Speaking up Tomb Raider time

When Lara Croft found her voice

Meet Shelley Blond — the voice that launched a legend and still speaks her mind

Shelley Blond the voice of Lara Croft who is celebrating her 30th
Shelley Blond the voice of Lara Croft who is celebrating her 30th

If you think Lara Croft is fearless, meet the woman who gave her a voice. It’s 30 years since Tomb Raider launched and Shelley Blond still has the kind of nerve that defined gaming’s most famous adventurer.                      

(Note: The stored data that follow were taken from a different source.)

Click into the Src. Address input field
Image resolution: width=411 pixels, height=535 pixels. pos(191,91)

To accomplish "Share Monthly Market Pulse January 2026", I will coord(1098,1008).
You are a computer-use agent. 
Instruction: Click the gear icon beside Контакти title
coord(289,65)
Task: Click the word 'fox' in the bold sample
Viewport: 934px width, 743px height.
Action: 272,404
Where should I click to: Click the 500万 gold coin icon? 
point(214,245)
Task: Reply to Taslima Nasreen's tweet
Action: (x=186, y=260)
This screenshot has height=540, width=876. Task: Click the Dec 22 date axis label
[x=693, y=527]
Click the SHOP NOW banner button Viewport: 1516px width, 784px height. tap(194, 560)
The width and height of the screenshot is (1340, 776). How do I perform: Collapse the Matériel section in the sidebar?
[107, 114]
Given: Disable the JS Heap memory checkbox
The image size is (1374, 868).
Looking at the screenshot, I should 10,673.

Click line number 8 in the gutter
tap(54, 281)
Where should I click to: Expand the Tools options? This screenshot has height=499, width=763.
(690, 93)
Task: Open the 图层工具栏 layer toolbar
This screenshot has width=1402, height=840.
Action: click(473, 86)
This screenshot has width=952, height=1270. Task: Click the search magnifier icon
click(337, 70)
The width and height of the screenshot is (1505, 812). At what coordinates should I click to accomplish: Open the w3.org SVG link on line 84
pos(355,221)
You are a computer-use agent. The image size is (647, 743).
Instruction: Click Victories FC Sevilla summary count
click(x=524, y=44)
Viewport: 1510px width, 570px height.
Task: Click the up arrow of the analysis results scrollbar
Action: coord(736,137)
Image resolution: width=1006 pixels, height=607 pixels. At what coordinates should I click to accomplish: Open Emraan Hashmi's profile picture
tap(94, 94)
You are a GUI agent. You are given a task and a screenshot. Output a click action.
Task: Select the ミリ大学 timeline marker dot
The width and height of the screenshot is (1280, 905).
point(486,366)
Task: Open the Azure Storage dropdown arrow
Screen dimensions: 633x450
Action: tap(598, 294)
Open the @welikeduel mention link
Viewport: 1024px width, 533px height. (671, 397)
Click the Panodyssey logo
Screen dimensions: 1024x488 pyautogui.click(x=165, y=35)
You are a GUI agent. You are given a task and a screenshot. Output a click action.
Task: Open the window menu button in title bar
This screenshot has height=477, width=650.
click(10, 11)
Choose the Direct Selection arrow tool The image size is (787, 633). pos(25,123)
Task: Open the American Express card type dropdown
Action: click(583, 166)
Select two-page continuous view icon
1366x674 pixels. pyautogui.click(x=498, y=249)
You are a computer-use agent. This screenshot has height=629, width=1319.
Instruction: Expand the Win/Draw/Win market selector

She proved that at the 2024 BAFTA Games Awards, when guests were told not to wear political badges. She complied, but another guest wore a keffiyeh. “Production staff asked for it to be removed, but the person refused,” she says. “Embarrassed, they said I could wear the yellow ribbon – which I didn’t have. But I did have a bag.”

Emblazoned with the words ‘Bring Them Home Now’, she had intended to keep it out of sight but could now show it. For Shelley, whose husband Yaniv is Israeli, sharing the message was personal. “I was determined to make a statement and did so without being defiant.”

Shelley in action

That determination has been there from the start. Blond grew up in North London, performing in every school production she could find — from primary school shows to local stages — already certain of the path ahead. “My parents said: ‘Get your exams first, then we’ll help you follow whatever dream you’ve got.’”

The dream became Italia Conti Academy of Theatre Arts, then an audition for Bill Kenwright and a role in in the West End — where a voiceover agent spotted her backstage and signed her on the spot.

When Shelley met Lara and the game came out. It was everywhere.

Voice work followed quickly — commercials, accents, presenting and recording for Disney — before a 1996 casting call changed everything. Shelley became the voice of Lara Croft — “and I loved it,” she says, slipping effortlessly back into Croft tones.

Today she is still in demand across television and voiceover — and the next generation is already on mic. Her son Aaron has narrated audiobooks and spent four years voicing characters in Thomas & Friends, while her daughter Luly records commercial voiceovers.

And at home, there’s a final twist. Yaniv had already spent hours playing Tomb Raider in Jerusalem long before they met. “He loved making Lara go ‘No, no!’” she laughs. “Now he just hears me say it at home!”